• TEXT SEGMENT:
>> start
Studio album by Mouth of the South
- Released: August 5, 2014
- Genre: Christian metal, metalcore
- Length: 37:34
- Label: Facedown
- Producer: Matt McClellan

= Struggle Well =

Struggle Well marks the first album from Mouth of the South. Facedown Records released the project on August 5, 2014. Mouth of the South worked with Matt McClellan on the production of this album.

==Reception==

Specifying in a three and a half star review by HM Magazine, Collin Simula responds, "It makes for a very intricate and exhausting listen, but when the ride is worth it, no one ever regrets going on it." Aaron Lambert, indicating in a three and a half star review from Jesus Freak Hideout, realizing, "In spite of the growth displayed on Struggle Well, Mouth of the South are still playing it safe." Signaling in a three out of ten review from Exclaim!, Bradley Zorgdrager retorts, "Struggle Well could be cleverly marketed as 'heavier than Hell,' but the deadweight's got Mouth of the South stuck in the fire of their namesake, where they're burning down." Brody B., writes in a four star review from Indie Vision Music, replying, "Mouth of the South create an impressive debut record on Facedown. While it does not break the mold of what to expect from the modern metalcore genre, 'Struggle Well' takes a few steps in the right direction providing interesting spoken word sections, creative songwriting, and a gritty vibe."
>> end
• GIVEN INSTRUCTION: Write out the album article word for word, everything from "Struggle Well marks" down to "of this album.". The material that comes next has no connection to the album article.

• DATA EXTRACT:
>> start
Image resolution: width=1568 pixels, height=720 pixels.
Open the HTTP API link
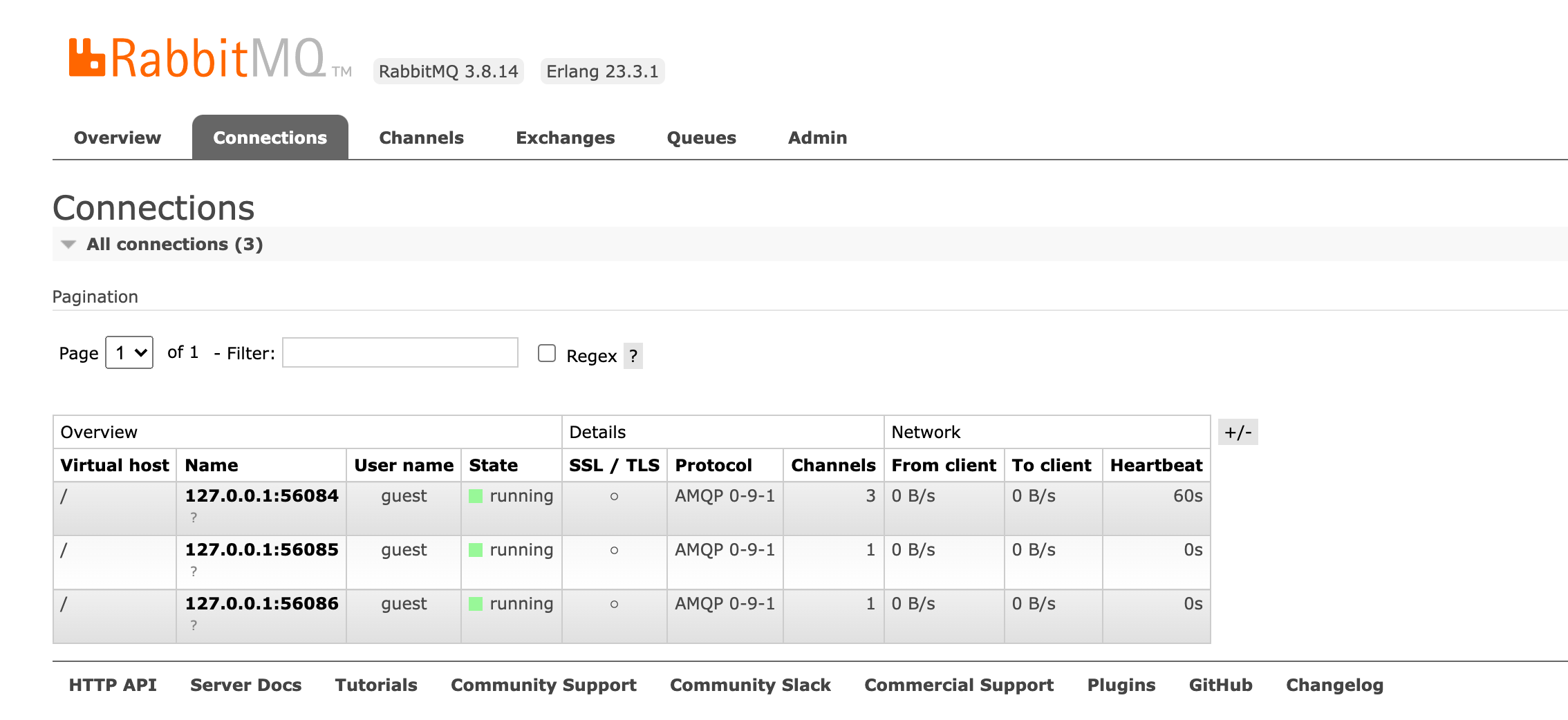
>> end
• RESPONSE:
Struggle Well marks the first album from Mouth of the South. Facedown Records released the project on August 5, 2014. Mouth of the South worked with Matt McClellan on the production of this album.